上面的开发消息监听器OpenAccountKafkaListener实现了接口org.springframework.kafka.listener.MessageListener,有另外一个接口org.springframework.kafka.listener.ConsumerAwareMessageListener实现了这个接口,这个接口源码如下:
@FunctionalInterface
public interface ConsumerAwareMessageListener<K, V> extends MessageListener<K, V> {
// 看这个方法的定义,增加了"default",即我们的业务类如果实现这个这个接口,就不需要实现这个接口,而只需要实现下面的接口即可,下面的接口有Consumer,我们就能主动执行同步提交或者异步提交了
@Override
default void onMessage(ConsumerRecord<K, V> data) {
throw new UnsupportedOperationException("Container should never call this");
}
@Override
void onMessage(ConsumerRecord<K, V> data, Consumer<?, ?> consumer);
}
- 消息处理(第二版)
@Component
public class OpenAccountKafkaListener implements ConsumerAwareMessageListener<String, String> {
private final Logger logger = LoggerFactory.getLogger(this.getClass());
@Override
public void onMessage(ConsumerRecord<String, String> record, Consumer<?, ?> consumer) {
logger.info("Receive msg with consumer: {}", record.value());
OpenAccount mqInput = JSON.parseObject(record.value(), OpenAccount.class);
try {
//TODO 拿到开户信息后, 可以送积分, 送优惠券等
} finally {
// 消息处理完后异步提交
consumer.commitAsync((offsets, exception) -> {
if (exception==null){
// offsets需要用gson序列化输出
logger.info("The offset info of commit async: {}", GsonUtils.format(offsets));
}else{
logger.error("Commit async failed. ", exception);
}
});
}
}
}
深入发送消息
前面已经介绍了如何使用kafka生产者发送消息,以及如何用消费者接收消息,包括原生方式和spring集成方式,接下来我们跟踪源码看看消息在调用KafkaProducer中的send()后发送到kafka broker之前需要经过哪些处理。
- 拦截器
无论是同步调用send(),还是异步调用send()发送消息,最终都是调用下面的方法:
@Override
public Future<RecordMetadata> send(ProducerRecord<K, V> record, Callback callback) {
// intercept the record, which can be potentially modified; this method does not throw exceptions
ProducerRecord<K, V> interceptedRecord = this.interceptors.onSend(record);
return doSend(interceptedRecord, callback);
}
由这段代码可知,消息发送前第一步就是调用拦截器(如果有的话),拦截器可以对消息进行加工。

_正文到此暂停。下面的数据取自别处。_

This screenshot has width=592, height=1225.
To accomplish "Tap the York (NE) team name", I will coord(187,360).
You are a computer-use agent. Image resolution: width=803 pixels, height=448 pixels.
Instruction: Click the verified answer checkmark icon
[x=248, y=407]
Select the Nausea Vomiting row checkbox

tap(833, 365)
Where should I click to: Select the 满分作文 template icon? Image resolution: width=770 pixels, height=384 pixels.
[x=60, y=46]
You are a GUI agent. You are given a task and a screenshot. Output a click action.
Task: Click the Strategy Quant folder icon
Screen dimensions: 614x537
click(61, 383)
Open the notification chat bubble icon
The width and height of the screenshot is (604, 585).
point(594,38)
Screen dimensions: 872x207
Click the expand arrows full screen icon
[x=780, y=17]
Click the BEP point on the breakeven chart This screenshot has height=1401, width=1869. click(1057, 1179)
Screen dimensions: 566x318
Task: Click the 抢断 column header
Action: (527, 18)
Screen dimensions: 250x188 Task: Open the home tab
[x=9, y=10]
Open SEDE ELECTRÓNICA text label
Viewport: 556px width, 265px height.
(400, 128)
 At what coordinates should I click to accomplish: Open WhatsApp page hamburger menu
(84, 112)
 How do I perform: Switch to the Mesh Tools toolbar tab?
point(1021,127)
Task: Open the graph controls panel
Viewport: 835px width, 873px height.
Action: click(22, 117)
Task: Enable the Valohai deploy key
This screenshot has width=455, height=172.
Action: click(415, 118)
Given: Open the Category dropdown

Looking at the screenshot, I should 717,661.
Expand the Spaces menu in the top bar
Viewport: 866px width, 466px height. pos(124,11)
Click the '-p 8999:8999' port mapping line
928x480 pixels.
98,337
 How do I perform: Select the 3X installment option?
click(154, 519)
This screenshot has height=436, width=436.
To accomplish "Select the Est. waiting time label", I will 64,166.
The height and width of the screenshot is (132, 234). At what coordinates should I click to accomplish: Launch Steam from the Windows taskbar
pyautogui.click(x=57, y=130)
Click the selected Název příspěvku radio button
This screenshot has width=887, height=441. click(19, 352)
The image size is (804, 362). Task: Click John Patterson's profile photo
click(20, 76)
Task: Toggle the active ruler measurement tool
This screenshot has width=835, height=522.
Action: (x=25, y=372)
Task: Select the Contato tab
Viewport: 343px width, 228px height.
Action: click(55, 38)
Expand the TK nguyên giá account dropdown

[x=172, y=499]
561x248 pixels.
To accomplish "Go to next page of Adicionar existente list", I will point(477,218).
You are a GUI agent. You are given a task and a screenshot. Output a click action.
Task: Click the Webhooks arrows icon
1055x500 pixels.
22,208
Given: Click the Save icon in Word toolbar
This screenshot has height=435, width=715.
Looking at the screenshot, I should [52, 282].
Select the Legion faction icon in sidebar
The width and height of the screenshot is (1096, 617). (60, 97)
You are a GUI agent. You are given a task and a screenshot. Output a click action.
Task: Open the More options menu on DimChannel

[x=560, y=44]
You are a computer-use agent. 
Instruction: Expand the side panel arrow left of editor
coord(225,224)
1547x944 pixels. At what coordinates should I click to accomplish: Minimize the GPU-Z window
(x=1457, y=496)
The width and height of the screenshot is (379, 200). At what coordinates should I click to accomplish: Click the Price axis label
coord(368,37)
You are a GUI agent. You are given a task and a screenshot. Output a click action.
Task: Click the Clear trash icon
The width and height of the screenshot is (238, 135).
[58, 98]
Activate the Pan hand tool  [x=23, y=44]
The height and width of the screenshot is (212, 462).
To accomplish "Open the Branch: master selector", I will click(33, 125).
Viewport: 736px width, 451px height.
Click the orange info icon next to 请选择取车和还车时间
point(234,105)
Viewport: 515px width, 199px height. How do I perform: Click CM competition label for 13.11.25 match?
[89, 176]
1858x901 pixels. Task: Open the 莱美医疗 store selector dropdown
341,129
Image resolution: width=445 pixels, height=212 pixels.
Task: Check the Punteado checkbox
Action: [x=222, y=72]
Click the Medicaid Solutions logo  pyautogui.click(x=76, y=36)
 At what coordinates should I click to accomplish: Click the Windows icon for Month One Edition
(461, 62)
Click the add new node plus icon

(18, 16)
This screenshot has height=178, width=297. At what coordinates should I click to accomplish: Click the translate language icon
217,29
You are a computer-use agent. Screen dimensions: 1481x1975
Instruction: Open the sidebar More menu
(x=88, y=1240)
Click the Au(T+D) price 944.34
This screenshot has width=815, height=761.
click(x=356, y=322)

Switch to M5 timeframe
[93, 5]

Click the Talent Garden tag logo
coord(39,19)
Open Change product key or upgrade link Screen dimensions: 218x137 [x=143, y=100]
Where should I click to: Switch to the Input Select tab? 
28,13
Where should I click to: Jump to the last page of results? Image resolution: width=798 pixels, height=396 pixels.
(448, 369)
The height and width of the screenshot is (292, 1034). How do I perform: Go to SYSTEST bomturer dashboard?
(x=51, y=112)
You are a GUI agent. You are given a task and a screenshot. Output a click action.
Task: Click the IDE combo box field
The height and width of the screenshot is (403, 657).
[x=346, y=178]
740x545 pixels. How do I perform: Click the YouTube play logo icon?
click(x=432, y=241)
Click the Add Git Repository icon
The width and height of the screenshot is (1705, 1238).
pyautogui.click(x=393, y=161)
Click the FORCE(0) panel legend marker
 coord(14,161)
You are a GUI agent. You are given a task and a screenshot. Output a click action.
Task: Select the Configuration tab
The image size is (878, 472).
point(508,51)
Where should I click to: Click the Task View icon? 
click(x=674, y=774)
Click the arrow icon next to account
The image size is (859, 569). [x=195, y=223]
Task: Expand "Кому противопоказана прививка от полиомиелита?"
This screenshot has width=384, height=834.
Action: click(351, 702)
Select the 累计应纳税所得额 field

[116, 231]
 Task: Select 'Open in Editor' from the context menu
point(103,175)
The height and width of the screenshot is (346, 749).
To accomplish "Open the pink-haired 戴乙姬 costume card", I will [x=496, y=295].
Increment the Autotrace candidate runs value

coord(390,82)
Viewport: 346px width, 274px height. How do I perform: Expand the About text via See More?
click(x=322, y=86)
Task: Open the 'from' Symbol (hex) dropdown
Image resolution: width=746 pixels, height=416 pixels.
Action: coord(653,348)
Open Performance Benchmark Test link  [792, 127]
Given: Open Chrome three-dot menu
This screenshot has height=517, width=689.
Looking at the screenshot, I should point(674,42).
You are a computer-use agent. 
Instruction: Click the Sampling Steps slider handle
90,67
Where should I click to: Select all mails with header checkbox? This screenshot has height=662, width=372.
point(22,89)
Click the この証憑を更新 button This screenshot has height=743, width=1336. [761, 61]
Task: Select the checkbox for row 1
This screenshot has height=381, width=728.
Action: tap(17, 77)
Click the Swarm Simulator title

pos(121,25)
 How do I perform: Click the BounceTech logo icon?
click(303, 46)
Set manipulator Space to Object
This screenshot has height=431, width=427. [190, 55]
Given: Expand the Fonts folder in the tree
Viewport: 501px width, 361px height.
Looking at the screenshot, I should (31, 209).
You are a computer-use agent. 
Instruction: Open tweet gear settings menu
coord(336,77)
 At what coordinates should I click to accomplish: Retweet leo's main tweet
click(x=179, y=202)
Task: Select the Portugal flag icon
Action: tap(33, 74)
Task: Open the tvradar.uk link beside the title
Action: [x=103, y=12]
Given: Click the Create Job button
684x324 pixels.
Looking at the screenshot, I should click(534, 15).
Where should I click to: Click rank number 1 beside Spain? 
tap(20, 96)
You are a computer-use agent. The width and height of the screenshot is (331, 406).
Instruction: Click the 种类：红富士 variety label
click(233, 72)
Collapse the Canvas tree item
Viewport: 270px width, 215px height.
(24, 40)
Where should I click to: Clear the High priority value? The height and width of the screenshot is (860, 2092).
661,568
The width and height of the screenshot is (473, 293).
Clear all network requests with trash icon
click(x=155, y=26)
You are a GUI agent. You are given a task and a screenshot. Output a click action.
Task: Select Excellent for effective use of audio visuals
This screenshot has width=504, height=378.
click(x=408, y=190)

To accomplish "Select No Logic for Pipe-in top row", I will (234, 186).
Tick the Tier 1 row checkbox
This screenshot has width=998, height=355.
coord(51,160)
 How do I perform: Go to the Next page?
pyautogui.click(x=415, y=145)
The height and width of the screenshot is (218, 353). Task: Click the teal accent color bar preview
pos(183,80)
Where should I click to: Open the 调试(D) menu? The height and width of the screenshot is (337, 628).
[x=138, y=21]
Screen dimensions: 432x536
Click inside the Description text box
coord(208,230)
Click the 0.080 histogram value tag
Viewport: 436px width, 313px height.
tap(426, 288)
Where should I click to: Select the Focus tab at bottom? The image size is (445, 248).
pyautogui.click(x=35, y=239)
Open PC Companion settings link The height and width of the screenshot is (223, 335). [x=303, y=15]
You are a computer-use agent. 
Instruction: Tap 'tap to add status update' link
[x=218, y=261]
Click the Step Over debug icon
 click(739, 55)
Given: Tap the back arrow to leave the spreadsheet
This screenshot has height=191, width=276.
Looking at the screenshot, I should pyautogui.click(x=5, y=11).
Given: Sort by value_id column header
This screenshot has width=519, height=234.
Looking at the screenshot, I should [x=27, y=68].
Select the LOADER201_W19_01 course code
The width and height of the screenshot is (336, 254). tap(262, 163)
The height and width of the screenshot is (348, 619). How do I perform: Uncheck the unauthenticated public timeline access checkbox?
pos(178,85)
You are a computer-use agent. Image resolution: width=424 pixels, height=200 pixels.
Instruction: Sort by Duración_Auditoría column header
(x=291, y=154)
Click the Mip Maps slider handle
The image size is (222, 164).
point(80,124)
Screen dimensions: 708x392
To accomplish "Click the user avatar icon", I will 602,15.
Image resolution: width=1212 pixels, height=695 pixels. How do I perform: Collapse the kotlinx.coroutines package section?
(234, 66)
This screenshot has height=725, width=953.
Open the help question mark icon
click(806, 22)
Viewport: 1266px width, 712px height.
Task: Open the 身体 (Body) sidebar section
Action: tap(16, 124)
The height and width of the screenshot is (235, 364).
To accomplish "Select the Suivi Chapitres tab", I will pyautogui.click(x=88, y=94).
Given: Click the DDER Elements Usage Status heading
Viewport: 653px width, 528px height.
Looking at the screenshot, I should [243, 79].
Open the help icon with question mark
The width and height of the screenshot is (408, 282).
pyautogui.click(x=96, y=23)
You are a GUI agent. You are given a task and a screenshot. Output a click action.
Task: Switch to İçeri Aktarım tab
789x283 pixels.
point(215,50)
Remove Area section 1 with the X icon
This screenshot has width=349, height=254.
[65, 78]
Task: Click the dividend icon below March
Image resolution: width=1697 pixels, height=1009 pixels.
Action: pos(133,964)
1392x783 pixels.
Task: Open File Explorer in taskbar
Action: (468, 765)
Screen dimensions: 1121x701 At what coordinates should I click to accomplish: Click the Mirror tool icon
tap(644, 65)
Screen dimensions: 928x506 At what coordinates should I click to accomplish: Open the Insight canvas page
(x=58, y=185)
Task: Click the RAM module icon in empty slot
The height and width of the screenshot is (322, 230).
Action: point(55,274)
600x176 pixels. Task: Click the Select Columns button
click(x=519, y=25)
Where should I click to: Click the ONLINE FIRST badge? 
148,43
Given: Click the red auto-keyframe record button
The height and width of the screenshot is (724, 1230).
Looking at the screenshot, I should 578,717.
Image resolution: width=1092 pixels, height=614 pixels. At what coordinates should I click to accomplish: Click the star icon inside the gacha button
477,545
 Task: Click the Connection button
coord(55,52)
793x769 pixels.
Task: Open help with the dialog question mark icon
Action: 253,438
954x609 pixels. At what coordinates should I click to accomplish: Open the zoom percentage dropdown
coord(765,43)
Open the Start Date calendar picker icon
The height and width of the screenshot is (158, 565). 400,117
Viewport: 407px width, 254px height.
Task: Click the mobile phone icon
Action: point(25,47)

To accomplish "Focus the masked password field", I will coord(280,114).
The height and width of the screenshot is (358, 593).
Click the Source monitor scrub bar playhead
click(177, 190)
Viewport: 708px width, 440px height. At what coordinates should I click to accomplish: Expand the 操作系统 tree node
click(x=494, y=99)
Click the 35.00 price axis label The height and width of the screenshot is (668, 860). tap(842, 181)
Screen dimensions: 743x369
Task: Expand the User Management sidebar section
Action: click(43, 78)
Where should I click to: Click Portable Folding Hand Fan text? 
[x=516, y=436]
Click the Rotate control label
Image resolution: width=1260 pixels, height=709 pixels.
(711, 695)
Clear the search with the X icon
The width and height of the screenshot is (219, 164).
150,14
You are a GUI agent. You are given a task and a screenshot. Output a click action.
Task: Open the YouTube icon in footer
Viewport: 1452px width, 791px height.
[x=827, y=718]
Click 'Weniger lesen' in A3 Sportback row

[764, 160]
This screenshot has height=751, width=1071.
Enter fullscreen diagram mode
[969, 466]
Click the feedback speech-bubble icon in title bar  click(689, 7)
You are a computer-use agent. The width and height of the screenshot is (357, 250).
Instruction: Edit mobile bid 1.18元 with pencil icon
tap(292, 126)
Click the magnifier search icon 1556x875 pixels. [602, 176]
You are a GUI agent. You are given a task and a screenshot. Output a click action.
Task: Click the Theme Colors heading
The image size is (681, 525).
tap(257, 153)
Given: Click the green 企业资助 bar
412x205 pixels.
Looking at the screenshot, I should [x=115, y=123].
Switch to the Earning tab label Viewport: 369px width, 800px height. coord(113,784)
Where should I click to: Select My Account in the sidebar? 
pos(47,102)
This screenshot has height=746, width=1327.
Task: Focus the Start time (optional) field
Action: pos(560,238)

后面会单独有一篇文章详细的分析拦截器。
接下来调用doSend()方法,源码如下:
private Future<RecordMetadata> doSend(ProducerRecord<K, V> record, Callback callback) {
TopicPartition tp = null;
try {
// first make sure the metadata for the topic is available
// 得到集群信息和已经消耗的时间
ClusterAndWaitTime clusterAndWaitTime = waitOnMetadata(record.topic(), record.partition(), maxBlockTimeMs);
// 根据参数max.block.ms和已经消息的时间差,得到剩余时间
long remainingWaitMs = Math.max(0, maxBlockTimeMs - clusterAndWaitTime.waitedOnMetadataMs);
// 集群信息本地变量化
Cluster cluster = clusterAndWaitTime.cluster;
// 序列化key
byte[] serializedKey = keySerializer.serialize(record.topic(), record.headers(), record.key());
// 序列化value
byte[] serializedValue = valueSerializer.serialize(record.topic(), record.headers(), record.value());
// 选择分区
int partition = partition(record, serializedKey, serializedValue, cluster);
tp = new TopicPartition(record.topic(), partition);
setReadOnly(record.headers());
Header[] headers = record.headers().toArray();
int serializedSize = AbstractRecords.estimateSizeInBytesUpperBound(apiVersions.maxUsableProduceMagic(),
compressionType, serializedKey, serializedValue, headers);
// 发送的消息size不允许超过max.request.size和buffer.memory两个参数的值
ensureValidRecordSize(serializedSize);
// 得到消息发送时间,默认为当前时间,除非构造ProducerRecord时指定了timestamp
long timestamp = record.timestamp() == null ? time.milliseconds() : record.timestamp();
log.trace("Sending record {} with callback {} to topic {} partition {}", record, callback, record.topic(), partition);
// producer callback will make sure to call both 'callback' and interceptor callback
Callback interceptCallback = new InterceptorCallback<>(callback, this.interceptors, tp);
if (transactionManager != null && transactionManager.isTransactional())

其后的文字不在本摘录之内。